Although the definition of industrial policy is debated, with some arguing it should serve social needs versus specific technology advances, this study adopts a more straightforward definition. Industrial innovation policy involves governmental intervention in one or more of the post-research innovation stages, from development to prototyping to production, to further technology innovation. The study reviews in detail six major examples of new U.S. industrial innovation policies adopted between 2020 and 2022: Operation Warp Speed for coronavirus pandemic vaccines; the CHIPS Act to restore U.S. semiconductor leadership; the Infrastructure Act of 2021, with its major support for new energy technology development; the Inflation Reduction Act, with its impetus for implementation of new energy technologies; the Biden Administration’s Assuring Domestic Supply Chains initiative, and the Endless Frontier/CHIPS and Science Act, with its support for applied development of critical technologies and regional innovation. All adopt an industrial innovation policy approach.

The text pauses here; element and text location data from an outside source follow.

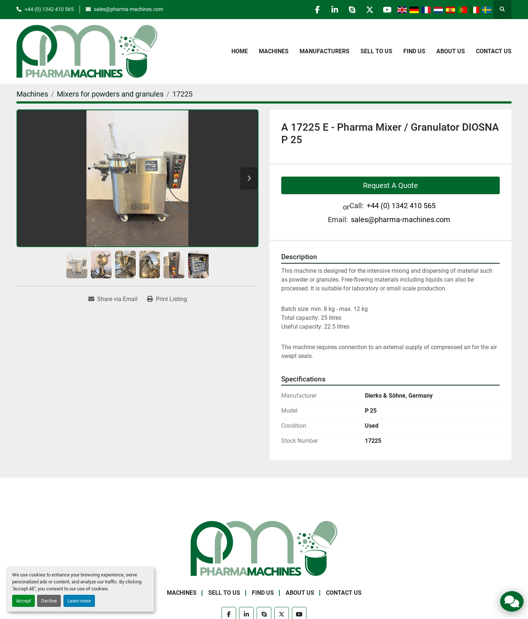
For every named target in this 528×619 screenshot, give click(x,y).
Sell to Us (376, 51)
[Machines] (32, 94)
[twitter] (368, 9)
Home (239, 51)
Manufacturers (324, 51)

These take different approaches. Operation Warp Speed, for example was more “top down,” with government selecting then supporting a series of companies to develop four different vaccine platforms. Tesla was an example of a “bottom up” approach, with government creating a range of technology incentives which companies – in this case Tesla – could systematically apply to electric vehicle development. However, there remain major gaps in U.S. industrial innovation efforts in scale-up financing, advanced manufacturing support and cross-agency coordination. The scale of China’s extensive industrial financing policies offers a useful comparison to U.S. scale up efforts. Overall, the study reviews in detail the need for the U.S. to adopt a new kind of infrastructure and accompanying operational mechanisms in order to make its new industrial innovation policies work. These include: rebuilding manufacturing foundations; testing and demonstration capability; mapping supply chains; technology certification; better integration between industries, universities and government; technology scale up support; application of government procurement; and use of flexible contracting mechanisms.
The U.S. government is pursuing a series of new industrial policies at a level not seen before. This effort has been driven politically on a bipartisan basis by concern over China’s extensive industrial policy system. Growing concern about climate change has also been a major driver for these new policies as has the Covid-19 pandemic.

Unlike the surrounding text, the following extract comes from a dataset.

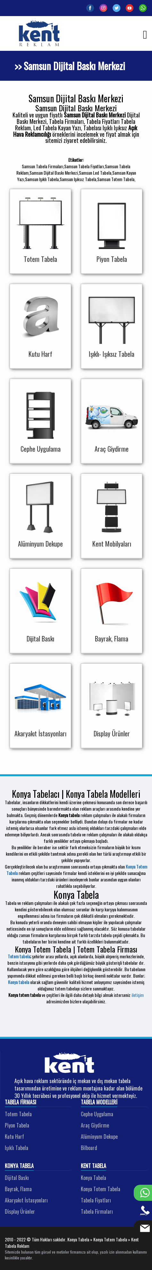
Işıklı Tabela (16, 1148)
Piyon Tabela (17, 1125)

Industrial Innovation Policy in the United States places these new policy approaches into an historical context, particularly emphasizing industrial policy approaches to the innovation system. It then reviews the definitional and economic debates over industrial policy. Next, it catalogs and summarizes the main thrusts of new U.S. industrial policy efforts and describes the major elements, as well as gaps in these approaches. In particular, it notes the critical gap in the U.S. for scale-up funding for moving new technologies into production as compared to China. The author also notes the types of industrial innovation policies, characterizing “top down” and “bottom up” approaches. Finally, the monograph reviews the new mechanisms and supporting infrastructure needed to make industrial policy approaches operational.